I'm setting block_length to 20s in this notebook.

In [2]:
# function adapted via: https://github.com/huggingface/transformers/issues/10366

def asr_transcript(tokenizer, model, audio_file):
    transcript = ""

    # Stream over 20 seconds chunks
    stream = librosa.stream(
        audio_file, block_length=20, frame_length=16000, hop_length=16000
    )

    for speech in stream:
        if len(speech.shape) > 1:
            speech = speech[:, 0] + speech[:, 1]
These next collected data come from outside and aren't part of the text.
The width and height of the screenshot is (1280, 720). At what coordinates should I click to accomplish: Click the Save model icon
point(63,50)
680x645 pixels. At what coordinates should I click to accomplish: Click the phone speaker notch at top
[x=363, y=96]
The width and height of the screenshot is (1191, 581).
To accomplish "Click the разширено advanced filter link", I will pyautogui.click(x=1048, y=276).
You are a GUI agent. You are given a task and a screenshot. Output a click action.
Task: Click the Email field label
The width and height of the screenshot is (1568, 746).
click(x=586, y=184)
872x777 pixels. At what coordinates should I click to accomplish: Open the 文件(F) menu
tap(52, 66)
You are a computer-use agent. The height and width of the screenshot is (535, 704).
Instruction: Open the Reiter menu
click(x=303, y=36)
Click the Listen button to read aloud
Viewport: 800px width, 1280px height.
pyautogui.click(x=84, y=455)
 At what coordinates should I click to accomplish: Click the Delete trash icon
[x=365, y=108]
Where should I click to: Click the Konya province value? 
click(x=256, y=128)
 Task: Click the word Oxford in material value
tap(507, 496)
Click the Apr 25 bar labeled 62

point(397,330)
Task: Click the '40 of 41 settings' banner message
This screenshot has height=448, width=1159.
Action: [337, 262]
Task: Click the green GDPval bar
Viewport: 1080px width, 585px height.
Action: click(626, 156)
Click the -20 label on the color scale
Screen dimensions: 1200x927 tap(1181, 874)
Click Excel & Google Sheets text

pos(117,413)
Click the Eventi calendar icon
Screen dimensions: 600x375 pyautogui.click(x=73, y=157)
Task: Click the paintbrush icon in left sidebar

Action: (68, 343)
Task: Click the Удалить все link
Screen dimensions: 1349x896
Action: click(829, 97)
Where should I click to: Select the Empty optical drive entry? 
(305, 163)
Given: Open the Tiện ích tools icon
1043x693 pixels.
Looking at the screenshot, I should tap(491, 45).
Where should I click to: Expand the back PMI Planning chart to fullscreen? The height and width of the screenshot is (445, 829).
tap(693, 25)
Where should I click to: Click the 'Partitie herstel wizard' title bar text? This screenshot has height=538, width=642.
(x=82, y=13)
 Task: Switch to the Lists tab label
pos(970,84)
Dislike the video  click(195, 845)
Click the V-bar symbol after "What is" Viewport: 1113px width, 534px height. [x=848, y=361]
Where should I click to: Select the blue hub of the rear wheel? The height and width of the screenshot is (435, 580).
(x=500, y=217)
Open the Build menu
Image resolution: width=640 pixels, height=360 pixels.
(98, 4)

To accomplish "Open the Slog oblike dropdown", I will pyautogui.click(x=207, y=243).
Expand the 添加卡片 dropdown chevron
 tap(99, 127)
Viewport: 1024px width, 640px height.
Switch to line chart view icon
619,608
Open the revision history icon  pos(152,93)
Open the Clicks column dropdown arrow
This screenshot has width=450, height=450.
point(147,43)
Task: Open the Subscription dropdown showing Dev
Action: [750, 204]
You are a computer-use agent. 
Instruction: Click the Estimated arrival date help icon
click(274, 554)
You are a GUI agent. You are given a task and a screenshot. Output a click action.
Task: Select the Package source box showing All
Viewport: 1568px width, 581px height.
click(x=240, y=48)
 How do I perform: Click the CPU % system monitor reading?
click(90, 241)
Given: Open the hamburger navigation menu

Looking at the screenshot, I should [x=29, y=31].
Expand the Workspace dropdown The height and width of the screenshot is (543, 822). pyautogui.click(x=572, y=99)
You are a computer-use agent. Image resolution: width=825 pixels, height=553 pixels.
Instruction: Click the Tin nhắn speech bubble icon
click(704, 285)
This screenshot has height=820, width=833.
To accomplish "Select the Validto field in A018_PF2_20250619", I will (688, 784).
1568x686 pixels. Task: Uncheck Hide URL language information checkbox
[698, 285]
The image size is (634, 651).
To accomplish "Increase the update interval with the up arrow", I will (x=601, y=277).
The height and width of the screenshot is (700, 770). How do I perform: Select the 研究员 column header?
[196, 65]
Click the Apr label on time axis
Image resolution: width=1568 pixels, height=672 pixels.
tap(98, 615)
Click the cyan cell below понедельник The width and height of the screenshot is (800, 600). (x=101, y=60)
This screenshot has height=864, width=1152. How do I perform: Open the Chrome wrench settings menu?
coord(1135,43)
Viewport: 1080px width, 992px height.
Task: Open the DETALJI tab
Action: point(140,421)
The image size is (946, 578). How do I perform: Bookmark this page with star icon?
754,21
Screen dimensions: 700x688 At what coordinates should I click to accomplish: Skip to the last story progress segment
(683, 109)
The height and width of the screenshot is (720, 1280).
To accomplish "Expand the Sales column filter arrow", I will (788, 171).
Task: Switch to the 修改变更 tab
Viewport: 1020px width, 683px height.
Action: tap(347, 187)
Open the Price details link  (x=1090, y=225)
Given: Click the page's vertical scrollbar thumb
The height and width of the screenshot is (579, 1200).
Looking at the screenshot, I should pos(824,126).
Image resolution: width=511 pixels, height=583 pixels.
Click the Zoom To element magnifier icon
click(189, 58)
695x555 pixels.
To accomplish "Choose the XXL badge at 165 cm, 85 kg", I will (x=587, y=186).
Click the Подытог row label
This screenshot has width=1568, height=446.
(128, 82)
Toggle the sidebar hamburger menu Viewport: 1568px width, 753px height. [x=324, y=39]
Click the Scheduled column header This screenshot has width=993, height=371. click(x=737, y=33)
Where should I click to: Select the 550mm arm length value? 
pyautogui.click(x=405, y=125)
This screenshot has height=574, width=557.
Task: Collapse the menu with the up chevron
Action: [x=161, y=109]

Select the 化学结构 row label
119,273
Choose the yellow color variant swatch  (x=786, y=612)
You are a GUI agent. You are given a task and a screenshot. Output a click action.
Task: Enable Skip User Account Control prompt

        input_values = tokenizer(speech, return_tensors="pt").input_values
        logits = model(input_values).logits

        predicted_ids = torch.argmax(logits, dim=-1)
        transcription = tokenizer.decode(predicted_ids[0])
        transcript += transcription.lower() + " "
        
    return transcript

## 1.2 LOAD CHOICE OF MODEL-TOKENIZER, AUDIO FILE AND CHECK RESULTS

In [3]:
#load tokenizer and pre-trained model
tokenizer_transcribe = Wav2Vec2Tokenizer.from_pretrained("facebook/wav2vec2-large-960h-lv60-self")

model_transcribe = Wav2Vec2ForCTC.from_pretrained("facebook/wav2vec2-large-960h-lv60-self")

audio_file = "../audio/amanda_gorman.flac"

In [4]:
%%time
poet = asr_transcript(tokenizer_transcribe, model_transcribe, audio_file)

CPU times: user 8min 43s, sys: 24.4 s, total: 9min 8s
Wall time: 2min 50s


In [5]:
print(poet)

mister president doctor byden madam vice president mister mhof americans and the world when day comes we ask ourselves where can we find light in this never ending shade the loss we carry a sea we must wad we've braved the belly of the beast we've learned that quiet isn't always peace in the norms and notions of what just is isn't always just is and yet the n is ours before we knew it somehow we do it somehow we've weathered and witnessed a nation that isn't broken but simply unfinished we the successors of a country and a time were a skinny black girl descended from slaves and raised by a single mother can dream of becoming president only to find herself reciting for one and yes we are far from polished far from pestine but that doesn't mean we are striving to form a union that is perfect we are striving to forge our union with purpose to compose a country committed to all cultures colors characters and conditions of man and so we lift our gaze not to what stands between us but what s

In [6]:
# Output the transcript to a text file if you wish.

# with open("../transcripts/amanda_gorman_alt.txt", "w") as file:
#    file.write(poet)

## NOTE:

2 minutes 44s might seem like a long time to transcribe something like this, but if you were to do this manually, it would probably take you twice as long, at least.

Again, there are some obvious errors, but the results from the base model is pretty damn good if you ask me. As the models get more sophisticated, I'm pretty sure the quality of the output will get better.